● Records for this task:
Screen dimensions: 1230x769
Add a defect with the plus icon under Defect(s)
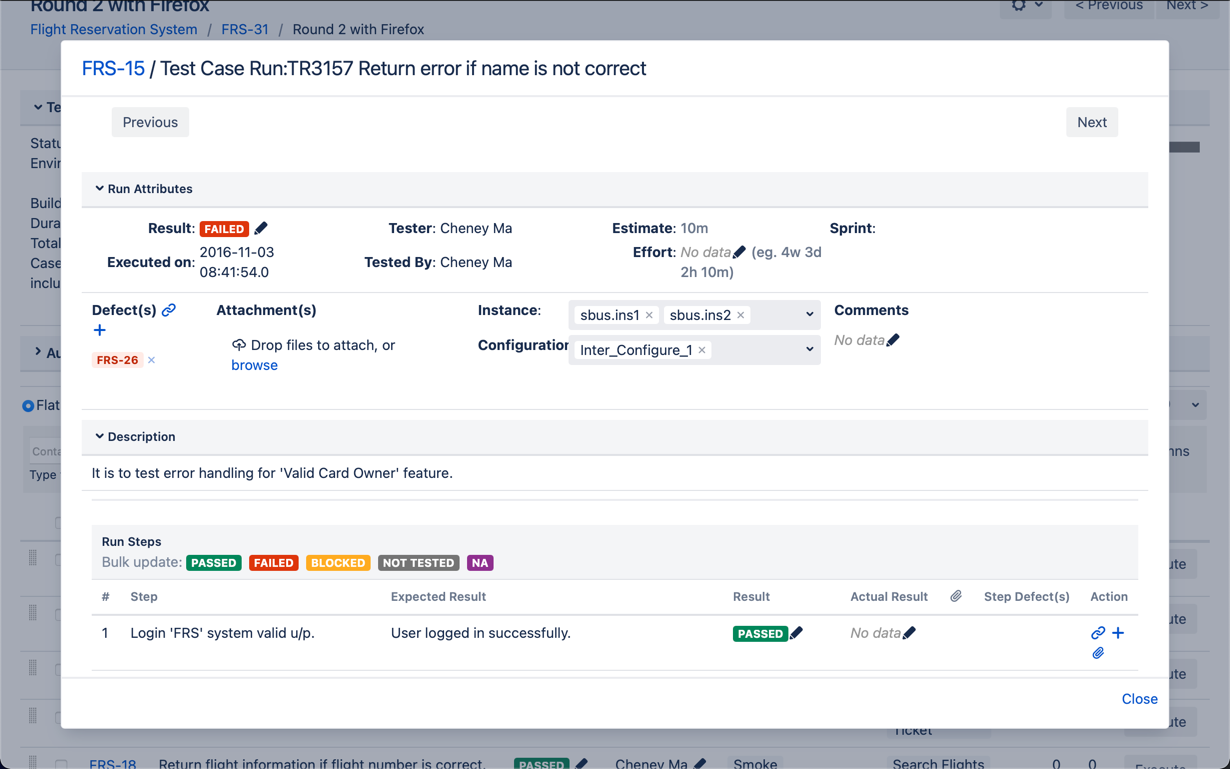point(100,330)
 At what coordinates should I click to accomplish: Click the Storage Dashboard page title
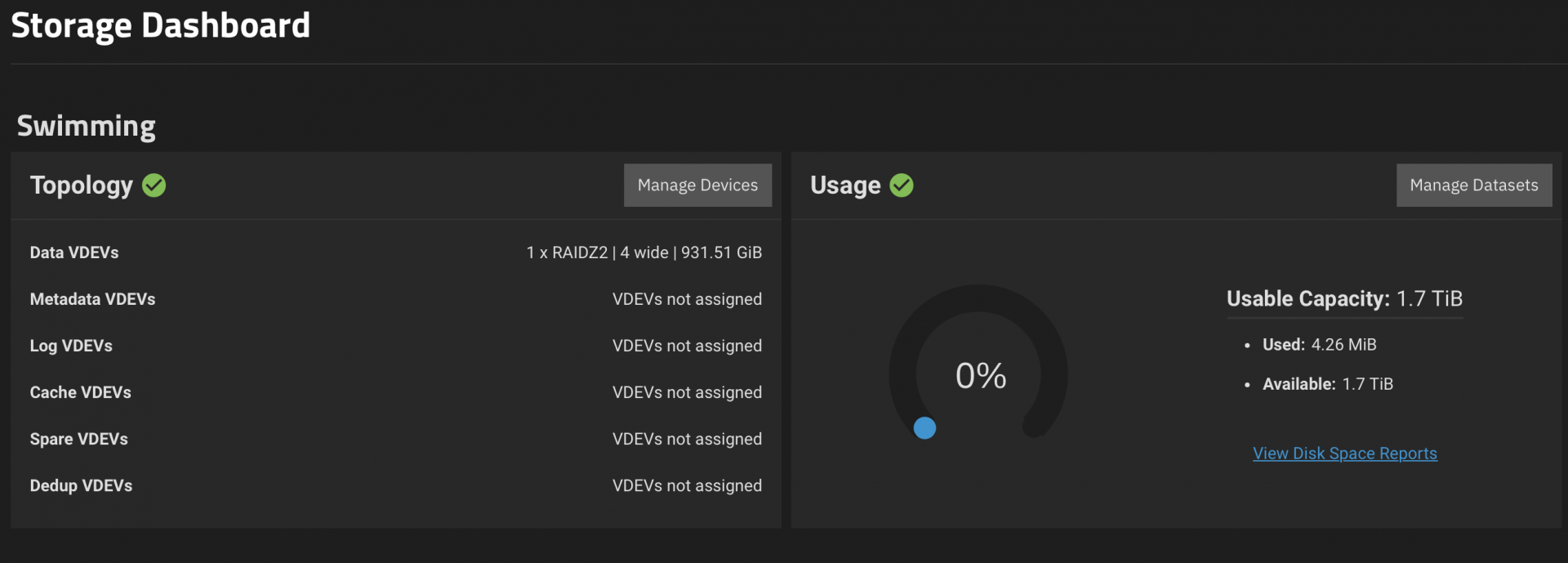(x=160, y=25)
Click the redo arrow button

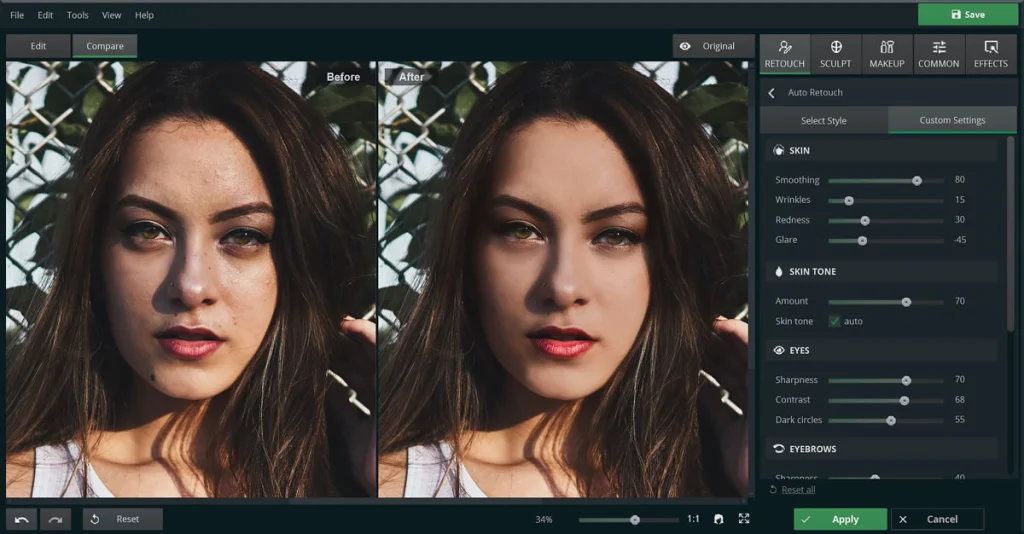56,519
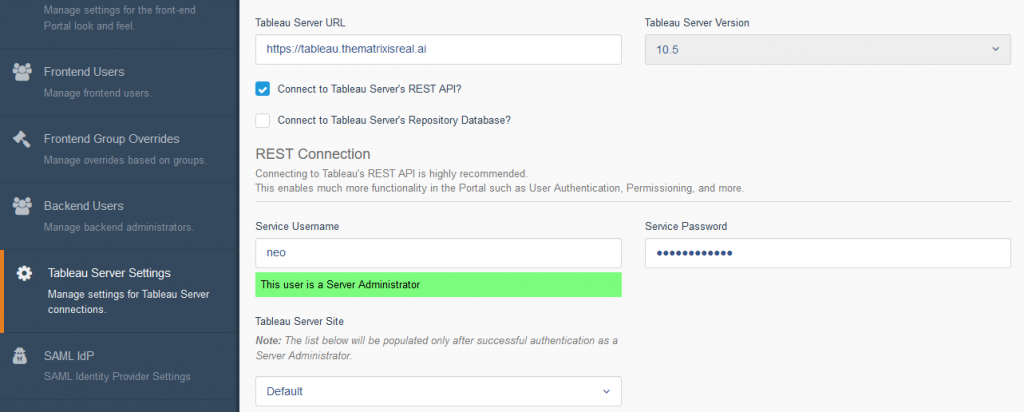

● Work to complete: Inclusive range, exact copy: the line containing "At what coordinates" through the last line of the listing. Print nothing else, and no pictures.

● Exercise result:
 At what coordinates should I click to accomplish: Click the Storage Dashboard page title
(x=160, y=25)
Click the redo arrow button

56,519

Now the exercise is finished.